Saved entries
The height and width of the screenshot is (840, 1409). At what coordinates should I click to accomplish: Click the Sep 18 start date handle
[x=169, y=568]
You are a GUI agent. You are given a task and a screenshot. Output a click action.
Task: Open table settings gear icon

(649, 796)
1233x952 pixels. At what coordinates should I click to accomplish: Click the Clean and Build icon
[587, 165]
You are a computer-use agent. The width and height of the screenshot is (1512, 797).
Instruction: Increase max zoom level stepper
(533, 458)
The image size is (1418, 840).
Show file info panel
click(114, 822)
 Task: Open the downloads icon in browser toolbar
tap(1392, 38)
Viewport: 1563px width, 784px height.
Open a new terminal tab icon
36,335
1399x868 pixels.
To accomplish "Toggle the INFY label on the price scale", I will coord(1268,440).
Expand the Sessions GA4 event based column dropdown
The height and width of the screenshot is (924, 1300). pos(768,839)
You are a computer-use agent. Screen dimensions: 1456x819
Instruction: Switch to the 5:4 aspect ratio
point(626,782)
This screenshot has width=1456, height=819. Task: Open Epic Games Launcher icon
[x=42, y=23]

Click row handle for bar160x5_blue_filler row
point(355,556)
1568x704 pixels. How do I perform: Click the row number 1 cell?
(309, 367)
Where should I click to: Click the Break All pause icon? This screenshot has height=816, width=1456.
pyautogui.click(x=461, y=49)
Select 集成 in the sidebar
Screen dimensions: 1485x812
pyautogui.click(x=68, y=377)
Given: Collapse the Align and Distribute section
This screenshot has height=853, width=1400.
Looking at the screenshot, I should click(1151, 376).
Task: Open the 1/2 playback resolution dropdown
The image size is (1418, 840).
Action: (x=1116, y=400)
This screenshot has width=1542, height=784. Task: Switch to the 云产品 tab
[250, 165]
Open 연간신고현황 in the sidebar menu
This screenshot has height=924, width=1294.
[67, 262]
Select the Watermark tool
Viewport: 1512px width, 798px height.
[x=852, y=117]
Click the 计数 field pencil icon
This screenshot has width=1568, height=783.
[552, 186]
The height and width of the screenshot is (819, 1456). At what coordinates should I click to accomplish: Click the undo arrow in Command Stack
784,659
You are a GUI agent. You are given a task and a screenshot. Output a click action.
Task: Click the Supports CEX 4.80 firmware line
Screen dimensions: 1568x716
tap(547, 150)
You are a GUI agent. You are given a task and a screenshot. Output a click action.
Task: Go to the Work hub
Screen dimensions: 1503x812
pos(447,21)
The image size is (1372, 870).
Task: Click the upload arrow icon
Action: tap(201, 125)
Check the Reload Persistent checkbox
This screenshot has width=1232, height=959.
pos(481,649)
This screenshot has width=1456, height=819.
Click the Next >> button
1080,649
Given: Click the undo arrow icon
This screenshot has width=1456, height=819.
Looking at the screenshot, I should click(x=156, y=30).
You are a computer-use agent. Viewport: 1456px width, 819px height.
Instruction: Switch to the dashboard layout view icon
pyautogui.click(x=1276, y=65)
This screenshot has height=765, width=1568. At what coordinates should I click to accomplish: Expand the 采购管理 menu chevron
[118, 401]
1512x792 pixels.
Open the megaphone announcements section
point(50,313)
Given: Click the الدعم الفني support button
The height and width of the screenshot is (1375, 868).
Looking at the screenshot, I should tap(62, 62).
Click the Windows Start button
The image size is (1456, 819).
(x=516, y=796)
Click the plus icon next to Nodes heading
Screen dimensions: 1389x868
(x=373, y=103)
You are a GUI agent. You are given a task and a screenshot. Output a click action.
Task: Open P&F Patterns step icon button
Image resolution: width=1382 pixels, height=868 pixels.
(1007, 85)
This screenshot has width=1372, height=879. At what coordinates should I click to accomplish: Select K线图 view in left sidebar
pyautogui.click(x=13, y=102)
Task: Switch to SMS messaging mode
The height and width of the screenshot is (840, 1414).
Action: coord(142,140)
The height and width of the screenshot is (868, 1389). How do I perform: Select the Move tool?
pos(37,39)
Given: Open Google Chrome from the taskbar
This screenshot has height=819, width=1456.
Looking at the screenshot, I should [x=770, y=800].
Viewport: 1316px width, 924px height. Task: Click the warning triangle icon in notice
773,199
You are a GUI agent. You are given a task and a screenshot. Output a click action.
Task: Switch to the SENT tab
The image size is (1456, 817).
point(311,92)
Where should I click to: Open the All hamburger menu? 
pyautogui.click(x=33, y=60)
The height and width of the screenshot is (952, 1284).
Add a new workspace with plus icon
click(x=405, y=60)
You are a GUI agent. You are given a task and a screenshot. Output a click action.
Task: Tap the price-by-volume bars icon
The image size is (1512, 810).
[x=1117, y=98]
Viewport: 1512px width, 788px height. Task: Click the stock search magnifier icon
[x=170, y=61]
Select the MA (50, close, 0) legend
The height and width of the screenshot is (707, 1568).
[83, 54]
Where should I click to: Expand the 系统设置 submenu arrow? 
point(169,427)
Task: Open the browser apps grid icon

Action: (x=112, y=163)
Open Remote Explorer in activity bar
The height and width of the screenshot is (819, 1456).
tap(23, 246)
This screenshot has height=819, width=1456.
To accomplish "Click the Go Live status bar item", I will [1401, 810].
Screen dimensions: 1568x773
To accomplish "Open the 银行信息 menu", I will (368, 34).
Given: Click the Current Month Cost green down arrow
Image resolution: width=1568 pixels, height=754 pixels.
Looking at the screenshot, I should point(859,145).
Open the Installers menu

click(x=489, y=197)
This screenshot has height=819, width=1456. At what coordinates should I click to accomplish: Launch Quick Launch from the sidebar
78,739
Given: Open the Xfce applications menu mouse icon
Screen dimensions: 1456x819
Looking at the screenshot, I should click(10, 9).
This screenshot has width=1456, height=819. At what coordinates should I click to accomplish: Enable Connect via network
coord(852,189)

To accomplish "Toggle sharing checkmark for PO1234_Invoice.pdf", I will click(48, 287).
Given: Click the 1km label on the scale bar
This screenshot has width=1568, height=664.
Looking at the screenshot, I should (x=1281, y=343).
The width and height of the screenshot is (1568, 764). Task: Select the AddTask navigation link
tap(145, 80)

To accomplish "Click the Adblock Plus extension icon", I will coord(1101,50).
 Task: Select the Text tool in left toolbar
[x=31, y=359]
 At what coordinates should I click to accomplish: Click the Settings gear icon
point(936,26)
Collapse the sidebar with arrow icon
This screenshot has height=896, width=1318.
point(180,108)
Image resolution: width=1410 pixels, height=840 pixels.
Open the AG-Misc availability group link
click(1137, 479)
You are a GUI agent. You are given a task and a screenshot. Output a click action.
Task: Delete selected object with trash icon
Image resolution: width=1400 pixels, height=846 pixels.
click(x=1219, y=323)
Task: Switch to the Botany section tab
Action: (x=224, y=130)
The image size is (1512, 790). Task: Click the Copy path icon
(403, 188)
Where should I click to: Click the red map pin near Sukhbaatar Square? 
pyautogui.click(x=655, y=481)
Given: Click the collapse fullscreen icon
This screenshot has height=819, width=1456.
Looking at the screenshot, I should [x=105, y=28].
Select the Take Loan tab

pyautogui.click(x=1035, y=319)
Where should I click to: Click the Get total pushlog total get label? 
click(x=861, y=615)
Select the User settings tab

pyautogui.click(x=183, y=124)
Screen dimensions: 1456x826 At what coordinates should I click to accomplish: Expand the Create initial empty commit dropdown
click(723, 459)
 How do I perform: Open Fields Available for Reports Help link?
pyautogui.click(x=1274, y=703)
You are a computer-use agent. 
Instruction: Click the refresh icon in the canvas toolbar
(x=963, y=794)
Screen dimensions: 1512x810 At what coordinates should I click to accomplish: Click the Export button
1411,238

Directions:
Wherever a line above contains "scale", copy that line.

Task answer:
To accomplish "Toggle the INFY label on the price scale", I will coord(1268,440).
Given: Click the 1km label on the scale bar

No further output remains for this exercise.